┏━━
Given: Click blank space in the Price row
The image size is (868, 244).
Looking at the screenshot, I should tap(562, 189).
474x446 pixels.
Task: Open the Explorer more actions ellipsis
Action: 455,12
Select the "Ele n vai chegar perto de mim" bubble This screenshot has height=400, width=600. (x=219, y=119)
┗━━
┏━━
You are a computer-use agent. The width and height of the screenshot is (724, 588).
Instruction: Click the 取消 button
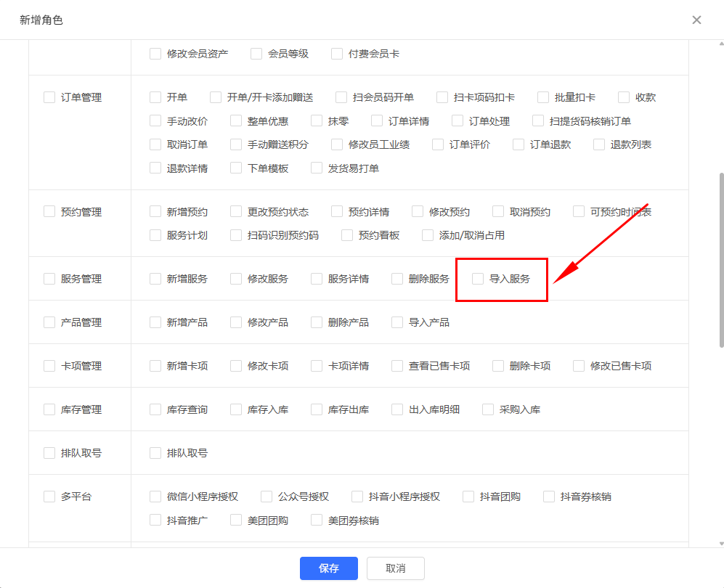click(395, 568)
┗━━
▶ Task:
For the word "height", count the lines of the data that contain it and give only the count.

▶ Answer to the exercise:
2